Bagikan:

JAKARTA - Kepala BP Batam sekaligus Wali Kota Batam Muhammad Rudi mengungkapkan bahwa konflik yang terjadi di Pulau Rempang, Batam, Kepulauan Riau ini banyak ditunggangi provokator.

Sekadar informasi, situasi di Pulau Rempang sedang bergejolak seiring dengan penolakan dari warga yang terancam tergusur karena adanya pembangunan Rempang Eco City.

“Awalnya bagus-bagus saja. Tapi setelah kita mau masuk kembali, sepertinya banyak provokator dari luar. Sehingga masyarakat mulai berpikiran lain,” katanya dalam rapat dengan Komisi VI DPR, Rabu, 13 September.

Awalnya, Rudi mengatakan lahan untuk menggarap Rempang Eco City adalah seluas 17.600 hektare. Di dalam 17.600 hektare itu ada 10.028 hektare hutan lindung dan 7.572 hektare yang akan digunakan PT MEG untuk investasi pabrik Xinyi Group. Adapun pabrik yang dibangun adalah pabrik kaca dan solar panel terbesar kedua setelah China.

Rudi mengatakan BP Batam tidak menggarap seluruh lahan tersebut. Melainkan hanya 2.000 hektare untuk Xinyi Group dengan investasi lebih kurang Rp172,5 triliun ataupun dengan 11,5 miliar dolar AS.

“Jadi tidak secara keseluruhan di atas lahan 17.572 hektare diselesaikan. Tapi dalam waktu dekat 2.000 harus kami selesaikan sehingga perintah yang kepada kami agar tanggal 28 September ini yang 2.000 hektare bisa selesai,” tuturnya.

Namun, kata Rudi, untuk mengosokan 2.000 haktare ini tidak mudah. Sebab, terjadi prokontra dari masyatakat Rempang sendiri.

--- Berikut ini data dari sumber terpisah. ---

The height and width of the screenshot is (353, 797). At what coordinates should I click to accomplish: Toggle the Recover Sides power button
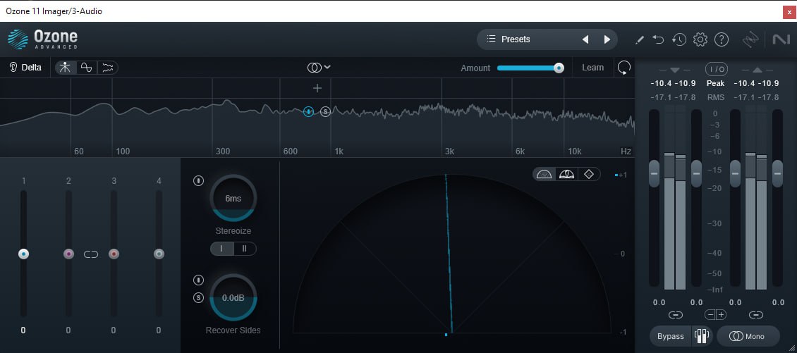coord(198,280)
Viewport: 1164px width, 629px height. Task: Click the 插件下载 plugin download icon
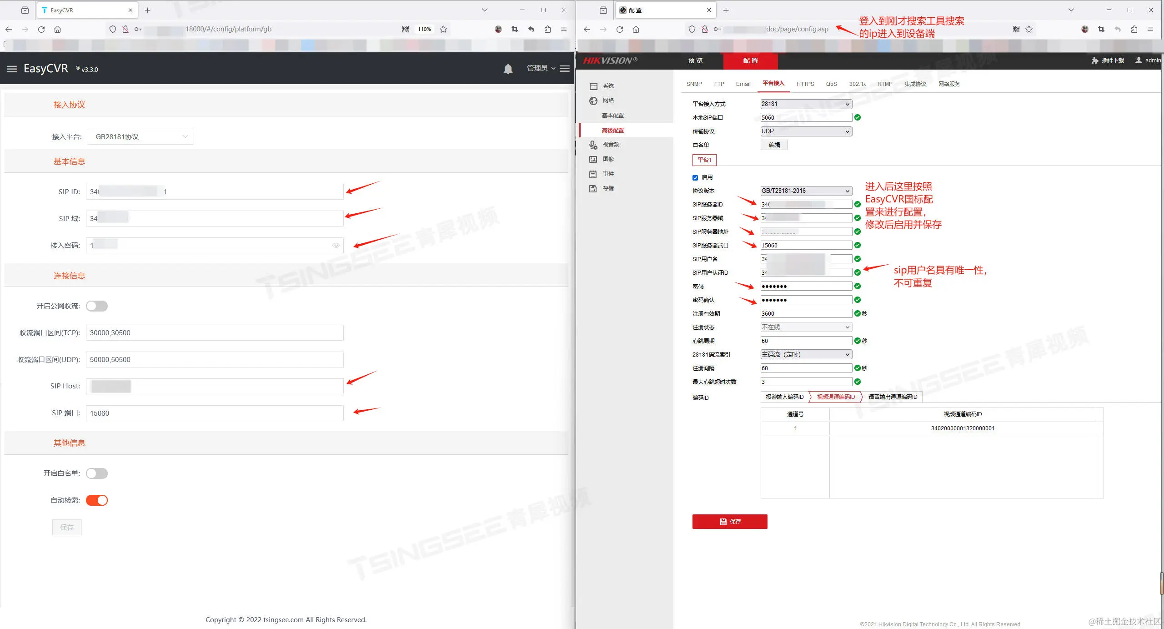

“Yang dari luar ini karena banyak pengusaha menguasai lahan di atas 17.600 haktare ini. Ada yang menguasai 100 hektare, ada yang 200 hektare karena statusnya hutan lindung dan HPL maka tidak akan diganti rugi, kita mau mengambil kembali,” ujarnya.

“Ini yang menjadi prokontra sehingga mereka menggunakan masyarakat yang 16 kampung di atas 17.000 hektare, tapi yang 700 (kepala keluarga yang ada) di 2.000 haktare (wilayah yang akan dibangun pabrik kaca dan solar panel oleh PT MEG dan Xinyi Group) ini yang terpengaruh saat ini,” sambungnya.

Dikutip dari laman BP Batam, Rempang Eco City merupakan salah satu proyek yang terdaftar dalam Program Strategis Nasional 2023 yang pembangunannya diatur dalam Peraturan Menteri Koordinator Bidang Perekonomian Nomor 7 Tahun 2023 yang disahkan pada 28 Agustus.

Proyek Rempang Eco City merupakan kawasan industri, perdagangan, hingga wisata terintegrasi yang ditujukan untuk mendorong daya saing dengan Singapura dan Malaysia.

Proyek tersebut akan digarap oleh PT Makmur Elok Graha (MEG) dengan target investasi mencapai Rp381 triliun pada 2080. PT MEG merupakan rekan BP Batam dan Pemkot Batam. Nantinya, perusahaan itu akan membantu pemerintah menarik investor asing dan lokal dalam pengembangan ekonomi di Pulau Rempang.

Untuk menggarap Rempang Eco City, PT MEG diberi lahan sekitar 17.000 hektare yang mencakup seluruh Pulau Rempang dan Pulau Subang Mas. Pemerintah juga menargetkan, pengembangan Rempang Eco City ini akan menyerap sekitar 306.000 tenaga kerja hingga 2080.

Namun, pembangunan proyek tersebut diprotes oleh warga Rempang dengan menghadang aparat gabungan yang akan mematok dan mengukur lahan pada Kamis 7 September.

Konflik yang diwarnai kekerasan hingga mengakibatkan korban luka-luka bahkan trauma pada anak-anak setempat dipicu oleh penolakan warga terhadap proyek yang mengharuskan sekitar 7.500 warga setempat direlokasi.